Management of osteoarthritis
Management of osteoarthritis in young dogs is often introduced in phases with an initial focus on nutrition, weight control, activity oversight, physical rehabilitation, and nutritional supplementation. The next phase adds an NSAID and other medications, followed by joint injections or – if addressing a severe joint problem – a surgical procedure. The authors prioritize management options in a table, according to the stage of the disease.
A healthy/low risk puppy, for example, would benefit from exercise, a healthy diet and potentially supplements such as omega 3 fatty acids, Adequan and UCII. High risk puppies or young dogs already affected by the disease may need pharmaceuticals, joint injections, surgical corrections or salvage procedures.

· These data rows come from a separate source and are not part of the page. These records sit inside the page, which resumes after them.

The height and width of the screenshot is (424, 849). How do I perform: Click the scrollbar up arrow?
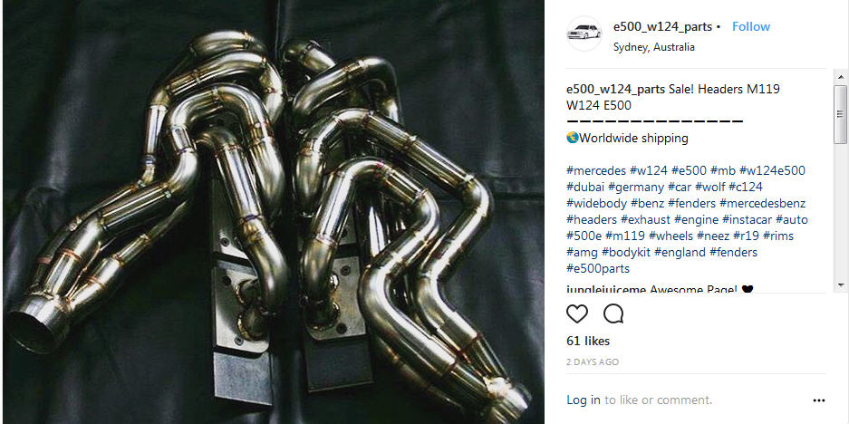pos(840,76)
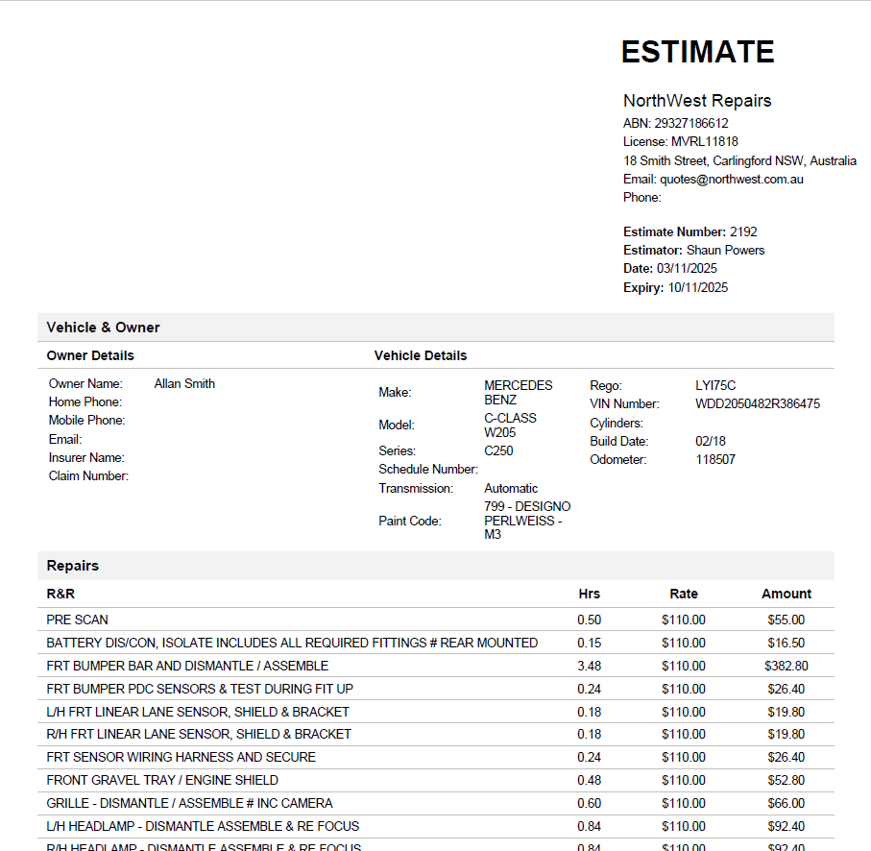The height and width of the screenshot is (851, 871).
Task: Click the Hrs column header
Action: tap(589, 594)
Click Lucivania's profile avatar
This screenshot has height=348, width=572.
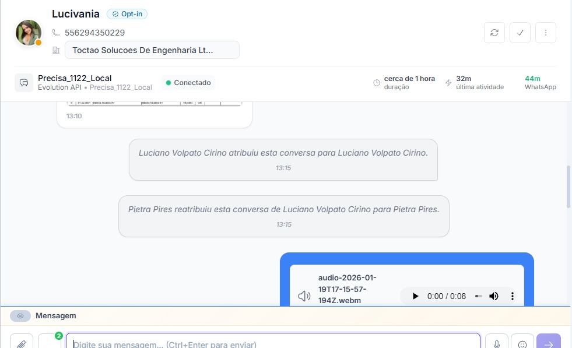tap(29, 33)
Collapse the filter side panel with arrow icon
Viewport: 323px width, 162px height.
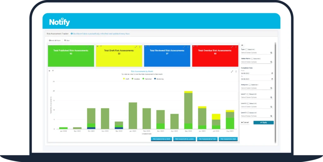[x=242, y=45]

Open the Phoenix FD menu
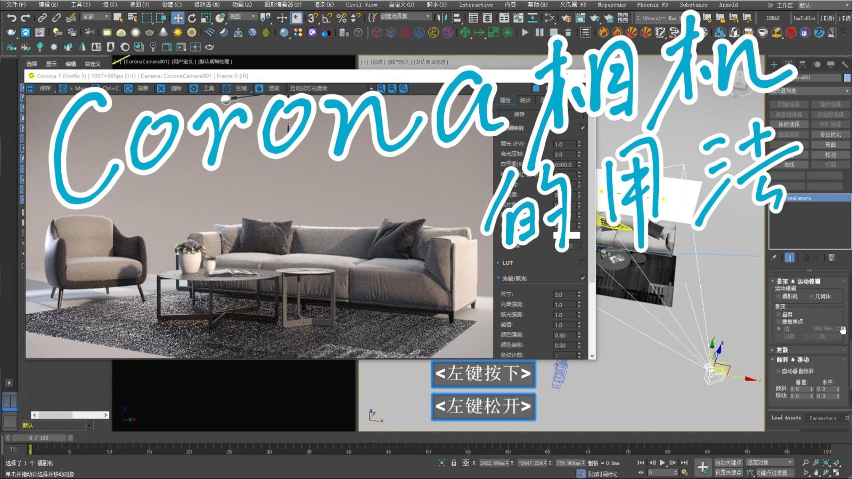(x=653, y=5)
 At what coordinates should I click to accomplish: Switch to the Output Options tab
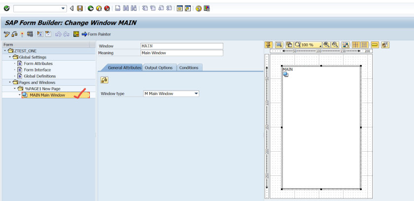click(158, 67)
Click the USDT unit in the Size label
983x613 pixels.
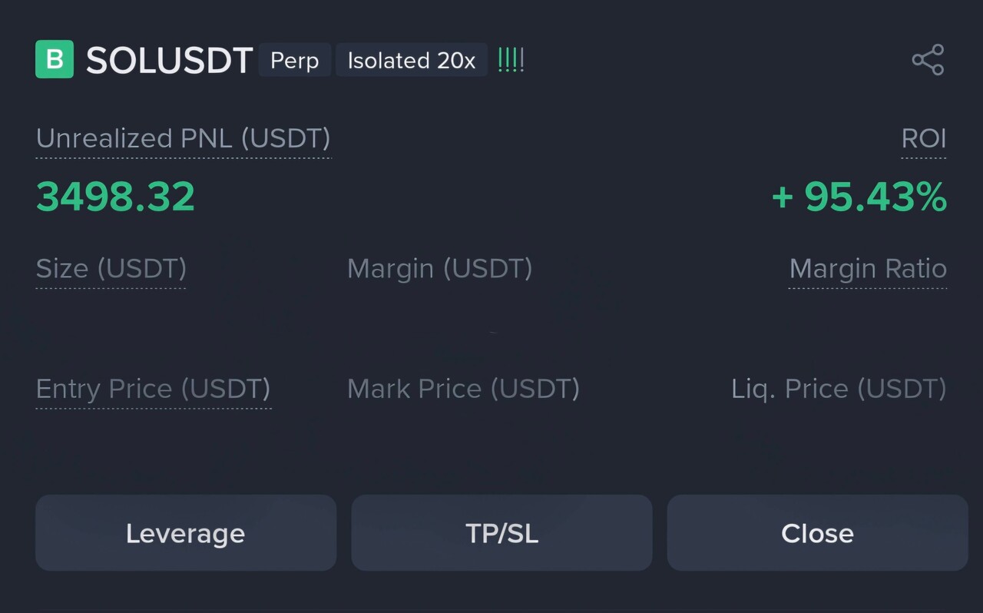(142, 269)
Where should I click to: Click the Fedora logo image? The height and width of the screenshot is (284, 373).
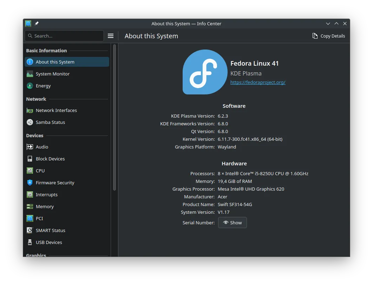[x=205, y=72]
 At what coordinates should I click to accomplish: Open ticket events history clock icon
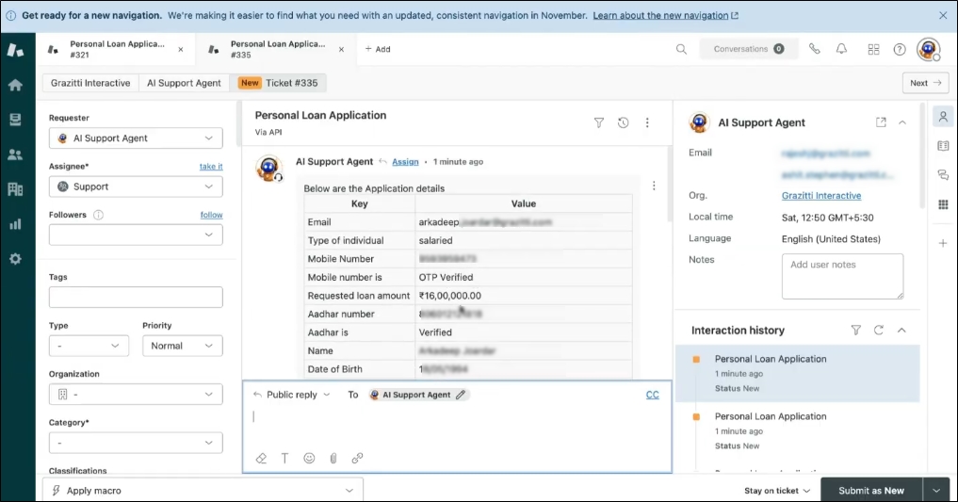623,122
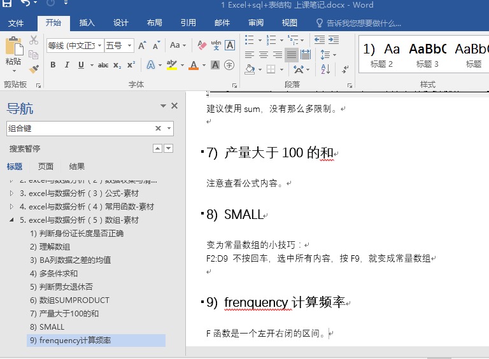Click the Cut scissors icon

[34, 40]
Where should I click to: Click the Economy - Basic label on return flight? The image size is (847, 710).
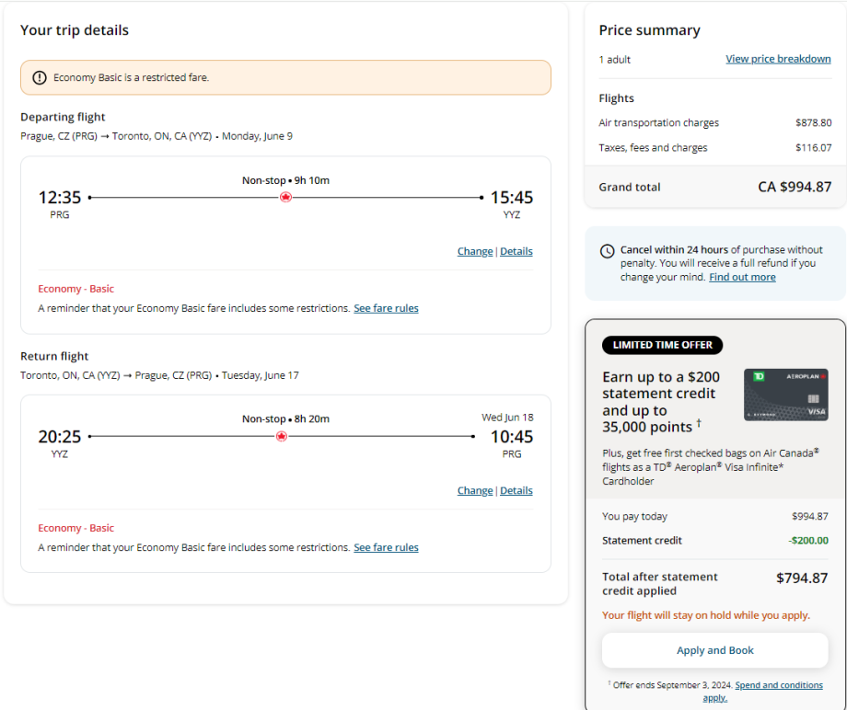pos(75,529)
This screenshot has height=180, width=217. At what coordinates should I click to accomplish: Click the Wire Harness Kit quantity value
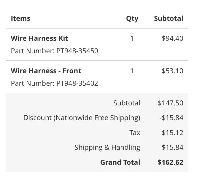click(132, 39)
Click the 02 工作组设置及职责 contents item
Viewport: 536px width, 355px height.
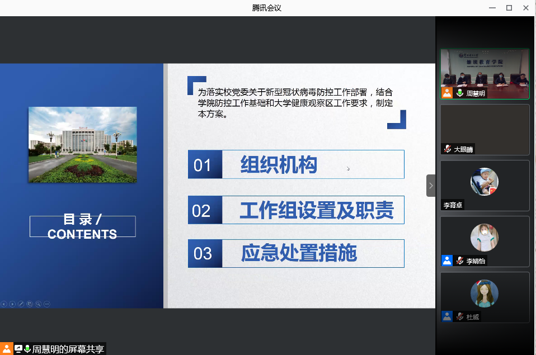(296, 210)
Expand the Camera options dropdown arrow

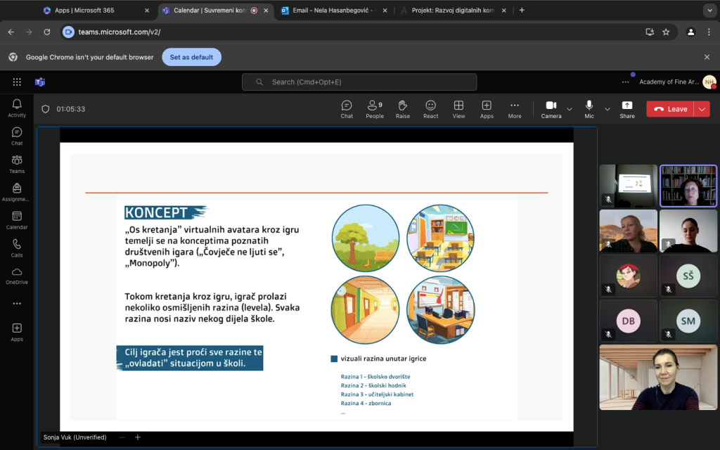[570, 109]
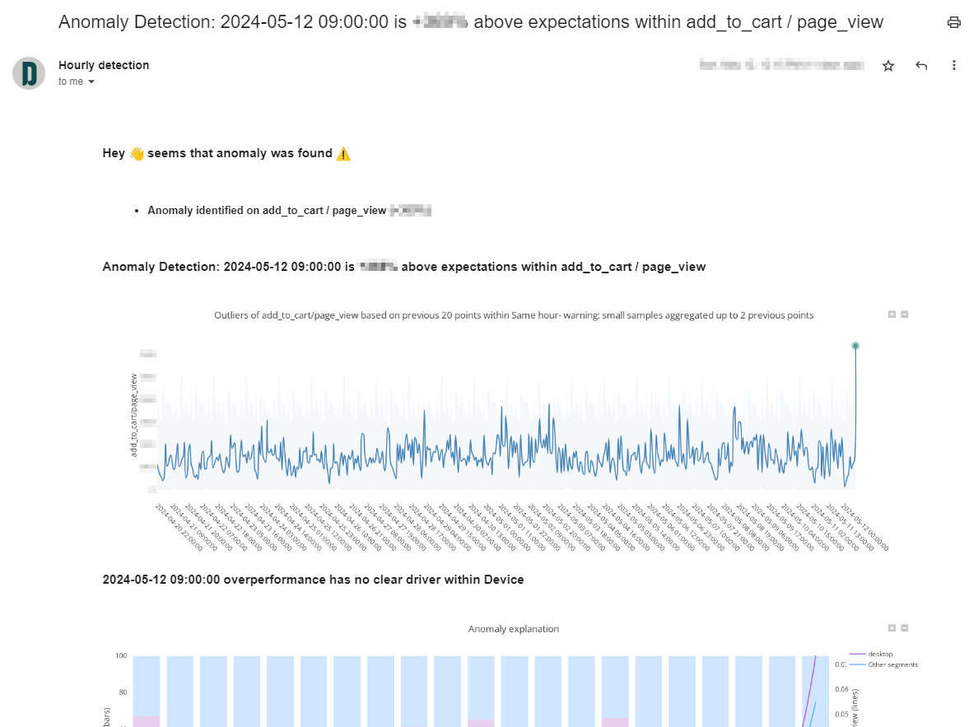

The authors lament the dearth of literature in young dog OA in spite of how insidious and debilitating the disease can be in puppies. This is likely because the impact of OA in growing dogs is less severe or less obvious than in older dogs. But it’s vital to remember that OA is a progressive disease that can bring chronic pain and reduced quality of life to our patients’ middle and later years.
The review stresses that caring for OA patients requires a life time plan that is realistic and affordable for the pet owner. Consistent communication and individualized therapy plans are strongly recommended as is a focus on efficacy. “The efficacy of OA management steps is particularly important when treating early OA in puppies because management steps with minimal efficacy are unlikely to be sustained over the long term by owners,” warns the report.
The review reminds us that the primary management goals of OA in puppies are to alleviate pain and decrease joint inflammation. While early diagnosis is challenging, it is achievable with a proactive approach and can provide a significantly higher quality of life for the entire life of our canine patients.